Rows showing where targets appear
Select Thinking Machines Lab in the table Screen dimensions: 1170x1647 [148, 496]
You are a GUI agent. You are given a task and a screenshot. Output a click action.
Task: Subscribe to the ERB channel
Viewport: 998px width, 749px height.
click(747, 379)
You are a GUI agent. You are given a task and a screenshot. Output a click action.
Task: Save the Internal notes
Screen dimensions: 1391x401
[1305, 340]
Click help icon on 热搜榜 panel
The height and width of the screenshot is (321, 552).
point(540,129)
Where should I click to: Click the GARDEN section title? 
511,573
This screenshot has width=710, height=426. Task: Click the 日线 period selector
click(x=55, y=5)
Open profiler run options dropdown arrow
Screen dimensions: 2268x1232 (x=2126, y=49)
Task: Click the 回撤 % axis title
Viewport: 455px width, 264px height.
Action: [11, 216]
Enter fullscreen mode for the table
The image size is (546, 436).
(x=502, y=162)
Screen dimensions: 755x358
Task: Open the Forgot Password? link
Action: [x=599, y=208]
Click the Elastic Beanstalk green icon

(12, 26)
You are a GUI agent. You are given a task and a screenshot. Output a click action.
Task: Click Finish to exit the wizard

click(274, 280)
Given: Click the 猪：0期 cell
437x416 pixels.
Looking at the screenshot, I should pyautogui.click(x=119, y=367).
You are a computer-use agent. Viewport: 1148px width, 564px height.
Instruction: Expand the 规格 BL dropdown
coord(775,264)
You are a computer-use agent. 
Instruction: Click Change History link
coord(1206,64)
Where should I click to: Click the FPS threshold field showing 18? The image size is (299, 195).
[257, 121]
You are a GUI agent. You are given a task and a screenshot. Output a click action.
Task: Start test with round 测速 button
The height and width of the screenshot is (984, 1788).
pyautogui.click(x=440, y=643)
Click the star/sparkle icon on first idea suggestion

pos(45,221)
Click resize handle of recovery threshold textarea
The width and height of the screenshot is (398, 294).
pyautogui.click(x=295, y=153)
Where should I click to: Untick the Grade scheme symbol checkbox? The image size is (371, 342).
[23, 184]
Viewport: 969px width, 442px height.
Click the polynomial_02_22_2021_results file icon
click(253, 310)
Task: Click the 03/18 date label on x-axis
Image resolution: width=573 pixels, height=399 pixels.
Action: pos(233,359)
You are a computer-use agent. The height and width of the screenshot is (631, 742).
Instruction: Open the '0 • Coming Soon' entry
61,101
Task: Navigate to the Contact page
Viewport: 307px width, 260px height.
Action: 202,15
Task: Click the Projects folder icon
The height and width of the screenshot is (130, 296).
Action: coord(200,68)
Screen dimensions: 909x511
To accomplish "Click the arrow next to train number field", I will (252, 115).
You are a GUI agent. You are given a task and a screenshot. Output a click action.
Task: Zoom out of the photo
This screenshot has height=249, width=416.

— What the task requires —
Rewrite the lines, replacing every occurrence of "GUI agent" with "interface agent" and leaving everything else unchanged.

— Result —
Select Thinking Machines Lab in the table Screen dimensions: 1170x1647 [148, 496]
You are a interface agent. You are given a task and a screenshot. Output a click action.
Task: Subscribe to the ERB channel
Viewport: 998px width, 749px height.
click(747, 379)
You are a interface agent. You are given a task and a screenshot. Output a click action.
Task: Save the Internal notes
Screen dimensions: 1391x401
[1305, 340]
Click help icon on 热搜榜 panel
The height and width of the screenshot is (321, 552).
point(540,129)
Where should I click to: Click the GARDEN section title? 
511,573
This screenshot has width=710, height=426. Task: Click the 日线 period selector
click(x=55, y=5)
Open profiler run options dropdown arrow
Screen dimensions: 2268x1232 (x=2126, y=49)
Task: Click the 回撤 % axis title
Viewport: 455px width, 264px height.
Action: [11, 216]
Enter fullscreen mode for the table
The image size is (546, 436).
(x=502, y=162)
Screen dimensions: 755x358
Task: Open the Forgot Password? link
Action: [x=599, y=208]
Click the Elastic Beanstalk green icon

(12, 26)
You are a interface agent. You are given a task and a screenshot. Output a click action.
Task: Click Finish to exit the wizard

click(274, 280)
Given: Click the 猪：0期 cell
437x416 pixels.
Looking at the screenshot, I should pyautogui.click(x=119, y=367).
You are a computer-use agent. Viewport: 1148px width, 564px height.
Instruction: Expand the 规格 BL dropdown
coord(775,264)
You are a computer-use agent. 
Instruction: Click Change History link
coord(1206,64)
Where should I click to: Click the FPS threshold field showing 18? The image size is (299, 195).
[257, 121]
You are a interface agent. You are given a task and a screenshot. Output a click action.
Task: Start test with round 测速 button
The height and width of the screenshot is (984, 1788).
pyautogui.click(x=440, y=643)
Click the star/sparkle icon on first idea suggestion

pos(45,221)
Click resize handle of recovery threshold textarea
The width and height of the screenshot is (398, 294).
pyautogui.click(x=295, y=153)
Where should I click to: Untick the Grade scheme symbol checkbox? The image size is (371, 342).
[23, 184]
Viewport: 969px width, 442px height.
Click the polynomial_02_22_2021_results file icon
click(253, 310)
Task: Click the 03/18 date label on x-axis
Image resolution: width=573 pixels, height=399 pixels.
Action: pos(233,359)
You are a computer-use agent. The height and width of the screenshot is (631, 742).
Instruction: Open the '0 • Coming Soon' entry
61,101
Task: Navigate to the Contact page
Viewport: 307px width, 260px height.
Action: 202,15
Task: Click the Projects folder icon
The height and width of the screenshot is (130, 296).
Action: coord(200,68)
Screen dimensions: 909x511
To accomplish "Click the arrow next to train number field", I will (252, 115).
You are a interface agent. You are given a task and a screenshot. Output a click action.
Task: Zoom out of the photo
This screenshot has height=249, width=416.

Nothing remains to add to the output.